Merv was inducted into the New Zealand Road Transport Hall of Fame in 2016 for his outstanding contribution to the road transport industry.

His plaudits also include the purchase of the Dolomite Quarry in Golden Bay in 2007, commencing soil testing and creating calcium and magnesium and other biological mixes for New Zealand and overseas farms, vineyards and orchards.

“We saw it as a great opportunity… [the fertiliser] is a very good animal health product, and the magnesium in the soil is really important for photosynthesis and it makes phosphate available as well to plants,” he says.

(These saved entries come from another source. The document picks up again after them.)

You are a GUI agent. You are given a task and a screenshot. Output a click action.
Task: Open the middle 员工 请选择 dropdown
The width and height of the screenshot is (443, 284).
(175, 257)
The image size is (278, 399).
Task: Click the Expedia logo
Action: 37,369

“When we bought it, we were doing 4000 tonnes [of fertiliser] a year, and now we're probably somewhere way over 25,000 tonnes.”

Merv is also a staunch advocate for natural nitrogen mixes as an alternative to chemical fertilisers.

“More sustainability into farming is what we’re driving for, we've got two farms operating here in Golden Bay which have not had nitrogen on them for like 17 years, and production from those farms just gets better for the animal health,” he says.

“It's going to be interesting because next it will be towards biochar or something like that as well, which will hold those nutrients in the soil for a much longer period and reduce costs.”

His other business interests include DX50, a Tākaka-based nationwide provider of water treatment chemicals, and Fernbrae Farm at Collingwood which is a sheep and beef farm set on biological farming systems.

Merv has also supported the Historic Transport Museum at Higgins Heritage Park, and Collingwood Volunteer Fire Brigade, and offers truck driving gateway programmes to Golden Bay High School students through Sollys.

He has also previously supported Golden Bay Lions Club projects like its fertiliser drives.

“I would like to thank all the people that have supported us to get this far because without good customers, you wouldn't have a business at all,” he says.

“My partner [of more than 40 years] Ann McNabb, she has been a great contributor to the success of Sollys and family members have also been really important to the company's development.

“I'm looking forward to February 2028, when Sollys will be 100 years old, there aren’t too many private family companies that get that far and stay together, so that makes you proud.”